## REQUIRED ACTION
Please return the records below exactly as they stand.

## EXTRACTED MATERIAL
»»

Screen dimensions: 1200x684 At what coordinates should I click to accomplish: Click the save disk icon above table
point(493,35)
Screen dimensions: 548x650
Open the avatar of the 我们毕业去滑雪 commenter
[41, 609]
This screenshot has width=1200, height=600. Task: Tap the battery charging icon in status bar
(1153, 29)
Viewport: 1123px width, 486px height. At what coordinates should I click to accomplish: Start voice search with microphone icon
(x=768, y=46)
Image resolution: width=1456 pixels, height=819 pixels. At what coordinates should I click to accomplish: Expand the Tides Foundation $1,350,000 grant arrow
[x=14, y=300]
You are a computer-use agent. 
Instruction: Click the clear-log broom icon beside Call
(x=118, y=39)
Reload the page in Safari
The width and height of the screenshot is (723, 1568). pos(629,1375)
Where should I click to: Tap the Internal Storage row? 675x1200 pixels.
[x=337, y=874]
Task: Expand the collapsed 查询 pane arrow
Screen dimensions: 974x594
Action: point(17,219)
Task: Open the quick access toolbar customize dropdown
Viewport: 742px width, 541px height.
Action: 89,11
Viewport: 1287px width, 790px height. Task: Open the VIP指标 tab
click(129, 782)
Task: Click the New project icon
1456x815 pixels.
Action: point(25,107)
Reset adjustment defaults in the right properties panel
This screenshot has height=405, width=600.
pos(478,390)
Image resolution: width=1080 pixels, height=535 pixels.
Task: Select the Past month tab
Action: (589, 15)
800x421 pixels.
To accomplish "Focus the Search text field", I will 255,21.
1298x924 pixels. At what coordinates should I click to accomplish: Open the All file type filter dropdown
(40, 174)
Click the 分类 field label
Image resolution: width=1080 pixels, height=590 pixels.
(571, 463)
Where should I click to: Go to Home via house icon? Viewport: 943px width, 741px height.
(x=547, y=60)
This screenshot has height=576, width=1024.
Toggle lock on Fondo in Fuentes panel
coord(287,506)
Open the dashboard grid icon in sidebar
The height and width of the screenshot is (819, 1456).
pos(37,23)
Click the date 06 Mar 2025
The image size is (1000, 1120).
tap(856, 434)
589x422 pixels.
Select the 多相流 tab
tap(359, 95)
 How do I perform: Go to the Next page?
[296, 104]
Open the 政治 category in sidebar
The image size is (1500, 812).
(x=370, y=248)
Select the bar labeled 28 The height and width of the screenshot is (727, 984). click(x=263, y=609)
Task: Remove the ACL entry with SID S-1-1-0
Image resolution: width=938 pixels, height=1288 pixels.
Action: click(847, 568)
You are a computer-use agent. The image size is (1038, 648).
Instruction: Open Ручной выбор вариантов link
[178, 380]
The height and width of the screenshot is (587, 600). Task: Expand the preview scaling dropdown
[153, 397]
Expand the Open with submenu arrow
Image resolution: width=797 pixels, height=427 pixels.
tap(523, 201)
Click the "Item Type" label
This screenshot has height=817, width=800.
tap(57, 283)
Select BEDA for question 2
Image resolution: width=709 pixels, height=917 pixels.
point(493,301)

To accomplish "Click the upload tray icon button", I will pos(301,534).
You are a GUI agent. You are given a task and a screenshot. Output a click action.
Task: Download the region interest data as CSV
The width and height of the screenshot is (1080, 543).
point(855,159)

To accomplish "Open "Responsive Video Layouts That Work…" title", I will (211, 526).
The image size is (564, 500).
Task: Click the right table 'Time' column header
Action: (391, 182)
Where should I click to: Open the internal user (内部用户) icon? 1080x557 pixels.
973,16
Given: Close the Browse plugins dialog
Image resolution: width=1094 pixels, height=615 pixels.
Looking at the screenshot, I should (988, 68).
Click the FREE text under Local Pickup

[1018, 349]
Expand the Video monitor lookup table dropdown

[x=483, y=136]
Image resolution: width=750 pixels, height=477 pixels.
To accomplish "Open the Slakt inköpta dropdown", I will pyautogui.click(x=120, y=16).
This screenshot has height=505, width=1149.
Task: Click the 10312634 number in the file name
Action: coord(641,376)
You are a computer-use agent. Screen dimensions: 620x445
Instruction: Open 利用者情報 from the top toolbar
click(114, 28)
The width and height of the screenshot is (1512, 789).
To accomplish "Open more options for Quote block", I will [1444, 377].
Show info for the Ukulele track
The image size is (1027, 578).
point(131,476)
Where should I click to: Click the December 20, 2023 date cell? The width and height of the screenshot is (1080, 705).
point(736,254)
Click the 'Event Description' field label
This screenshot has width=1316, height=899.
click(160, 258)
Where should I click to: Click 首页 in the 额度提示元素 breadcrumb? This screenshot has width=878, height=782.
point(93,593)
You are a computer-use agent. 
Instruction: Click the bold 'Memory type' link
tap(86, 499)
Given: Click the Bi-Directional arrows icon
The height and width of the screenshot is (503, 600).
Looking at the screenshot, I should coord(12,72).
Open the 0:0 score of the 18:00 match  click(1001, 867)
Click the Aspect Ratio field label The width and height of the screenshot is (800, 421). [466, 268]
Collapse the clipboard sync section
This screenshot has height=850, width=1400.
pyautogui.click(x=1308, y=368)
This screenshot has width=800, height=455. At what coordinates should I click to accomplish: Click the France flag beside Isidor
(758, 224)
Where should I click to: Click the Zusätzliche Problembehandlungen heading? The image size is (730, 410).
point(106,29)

««

## TASK RESPONSE
Screen dimensions: 1200x684 At what coordinates should I click to accomplish: Click the save disk icon above table
point(493,35)
Screen dimensions: 548x650
Open the avatar of the 我们毕业去滑雪 commenter
[41, 609]
This screenshot has width=1200, height=600. Task: Tap the battery charging icon in status bar
(1153, 29)
Viewport: 1123px width, 486px height. At what coordinates should I click to accomplish: Start voice search with microphone icon
(x=768, y=46)
Image resolution: width=1456 pixels, height=819 pixels. At what coordinates should I click to accomplish: Expand the Tides Foundation $1,350,000 grant arrow
[x=14, y=300]
You are a computer-use agent. 
Instruction: Click the clear-log broom icon beside Call
(x=118, y=39)
Reload the page in Safari
The width and height of the screenshot is (723, 1568). pos(629,1375)
Where should I click to: Tap the Internal Storage row? 675x1200 pixels.
[x=337, y=874]
Task: Expand the collapsed 查询 pane arrow
Screen dimensions: 974x594
Action: point(17,219)
Task: Open the quick access toolbar customize dropdown
Viewport: 742px width, 541px height.
Action: 89,11
Viewport: 1287px width, 790px height. Task: Open the VIP指标 tab
click(129, 782)
Task: Click the New project icon
1456x815 pixels.
Action: point(25,107)
Reset adjustment defaults in the right properties panel
This screenshot has height=405, width=600.
pos(478,390)
Image resolution: width=1080 pixels, height=535 pixels.
Task: Select the Past month tab
Action: (589, 15)
800x421 pixels.
To accomplish "Focus the Search text field", I will 255,21.
1298x924 pixels. At what coordinates should I click to accomplish: Open the All file type filter dropdown
(40, 174)
Click the 分类 field label
Image resolution: width=1080 pixels, height=590 pixels.
(571, 463)
Where should I click to: Go to Home via house icon? Viewport: 943px width, 741px height.
(x=547, y=60)
This screenshot has height=576, width=1024.
Toggle lock on Fondo in Fuentes panel
coord(287,506)
Open the dashboard grid icon in sidebar
The height and width of the screenshot is (819, 1456).
pos(37,23)
Click the date 06 Mar 2025
The image size is (1000, 1120).
tap(856, 434)
589x422 pixels.
Select the 多相流 tab
tap(359, 95)
 How do I perform: Go to the Next page?
[296, 104]
Open the 政治 category in sidebar
The image size is (1500, 812).
(x=370, y=248)
Select the bar labeled 28 The height and width of the screenshot is (727, 984). click(x=263, y=609)
Task: Remove the ACL entry with SID S-1-1-0
Image resolution: width=938 pixels, height=1288 pixels.
Action: click(847, 568)
You are a computer-use agent. The image size is (1038, 648).
Instruction: Open Ручной выбор вариантов link
[178, 380]
The height and width of the screenshot is (587, 600). Task: Expand the preview scaling dropdown
[153, 397]
Expand the Open with submenu arrow
Image resolution: width=797 pixels, height=427 pixels.
tap(523, 201)
Click the "Item Type" label
This screenshot has height=817, width=800.
tap(57, 283)
Select BEDA for question 2
Image resolution: width=709 pixels, height=917 pixels.
point(493,301)

To accomplish "Click the upload tray icon button", I will pos(301,534).
You are a GUI agent. You are given a task and a screenshot. Output a click action.
Task: Download the region interest data as CSV
The width and height of the screenshot is (1080, 543).
point(855,159)

To accomplish "Open "Responsive Video Layouts That Work…" title", I will (211, 526).
The image size is (564, 500).
Task: Click the right table 'Time' column header
Action: (391, 182)
Where should I click to: Open the internal user (内部用户) icon? 1080x557 pixels.
973,16
Given: Close the Browse plugins dialog
Image resolution: width=1094 pixels, height=615 pixels.
Looking at the screenshot, I should (988, 68).
Click the FREE text under Local Pickup

[1018, 349]
Expand the Video monitor lookup table dropdown

[x=483, y=136]
Image resolution: width=750 pixels, height=477 pixels.
To accomplish "Open the Slakt inköpta dropdown", I will pyautogui.click(x=120, y=16).
This screenshot has height=505, width=1149.
Task: Click the 10312634 number in the file name
Action: coord(641,376)
You are a computer-use agent. Screen dimensions: 620x445
Instruction: Open 利用者情報 from the top toolbar
click(114, 28)
The width and height of the screenshot is (1512, 789).
To accomplish "Open more options for Quote block", I will [1444, 377].
Show info for the Ukulele track
The image size is (1027, 578).
point(131,476)
Where should I click to: Click the December 20, 2023 date cell? The width and height of the screenshot is (1080, 705).
point(736,254)
Click the 'Event Description' field label
This screenshot has width=1316, height=899.
click(160, 258)
Where should I click to: Click 首页 in the 额度提示元素 breadcrumb? This screenshot has width=878, height=782.
point(93,593)
You are a computer-use agent. 
Instruction: Click the bold 'Memory type' link
tap(86, 499)
Given: Click the Bi-Directional arrows icon
The height and width of the screenshot is (503, 600).
Looking at the screenshot, I should coord(12,72).
Open the 0:0 score of the 18:00 match  click(1001, 867)
Click the Aspect Ratio field label The width and height of the screenshot is (800, 421). [466, 268]
Collapse the clipboard sync section
This screenshot has height=850, width=1400.
pyautogui.click(x=1308, y=368)
This screenshot has width=800, height=455. At what coordinates should I click to accomplish: Click the France flag beside Isidor
(758, 224)
Where should I click to: Click the Zusätzliche Problembehandlungen heading? The image size is (730, 410).
point(106,29)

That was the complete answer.